Copy the items again, from the line containing "The width and height of the screenshot is (769, 457)." through the end of the items, with "chevron" renamed to "arrow" and nothing else changed.

--- begin Dataset extract ---

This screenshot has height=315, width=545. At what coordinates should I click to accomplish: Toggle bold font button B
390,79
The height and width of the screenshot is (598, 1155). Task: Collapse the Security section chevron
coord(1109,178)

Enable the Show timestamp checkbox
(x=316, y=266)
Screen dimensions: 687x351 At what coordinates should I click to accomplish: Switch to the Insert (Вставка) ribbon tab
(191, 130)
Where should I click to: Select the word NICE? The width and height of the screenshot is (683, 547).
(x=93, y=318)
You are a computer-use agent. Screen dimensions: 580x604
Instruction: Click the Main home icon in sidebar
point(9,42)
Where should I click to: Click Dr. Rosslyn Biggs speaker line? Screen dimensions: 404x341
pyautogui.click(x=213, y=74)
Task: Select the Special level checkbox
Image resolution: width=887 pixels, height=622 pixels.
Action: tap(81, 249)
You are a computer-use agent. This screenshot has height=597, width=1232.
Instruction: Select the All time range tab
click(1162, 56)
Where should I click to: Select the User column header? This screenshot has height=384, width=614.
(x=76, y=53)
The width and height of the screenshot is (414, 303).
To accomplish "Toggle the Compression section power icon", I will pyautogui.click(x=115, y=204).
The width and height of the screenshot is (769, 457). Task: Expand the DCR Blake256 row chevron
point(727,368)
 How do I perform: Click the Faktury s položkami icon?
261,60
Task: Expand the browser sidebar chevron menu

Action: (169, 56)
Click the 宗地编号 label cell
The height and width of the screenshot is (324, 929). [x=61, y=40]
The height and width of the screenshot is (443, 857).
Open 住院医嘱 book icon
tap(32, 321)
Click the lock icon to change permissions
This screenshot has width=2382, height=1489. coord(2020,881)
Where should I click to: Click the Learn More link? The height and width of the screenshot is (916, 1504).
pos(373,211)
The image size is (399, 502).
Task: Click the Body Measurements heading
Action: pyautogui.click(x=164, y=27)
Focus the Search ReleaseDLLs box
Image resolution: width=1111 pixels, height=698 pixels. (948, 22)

--- end Dataset extract ---

__Task result__.
The width and height of the screenshot is (769, 457). Task: Expand the DCR Blake256 row arrow
point(727,368)
 How do I perform: Click the Faktury s položkami icon?
261,60
Task: Expand the browser sidebar arrow menu

Action: (169, 56)
Click the 宗地编号 label cell
The height and width of the screenshot is (324, 929). [x=61, y=40]
The height and width of the screenshot is (443, 857).
Open 住院医嘱 book icon
tap(32, 321)
Click the lock icon to change permissions
This screenshot has width=2382, height=1489. coord(2020,881)
Where should I click to: Click the Learn More link? The height and width of the screenshot is (916, 1504).
pos(373,211)
The image size is (399, 502).
Task: Click the Body Measurements heading
Action: pyautogui.click(x=164, y=27)
Focus the Search ReleaseDLLs box
Image resolution: width=1111 pixels, height=698 pixels. (948, 22)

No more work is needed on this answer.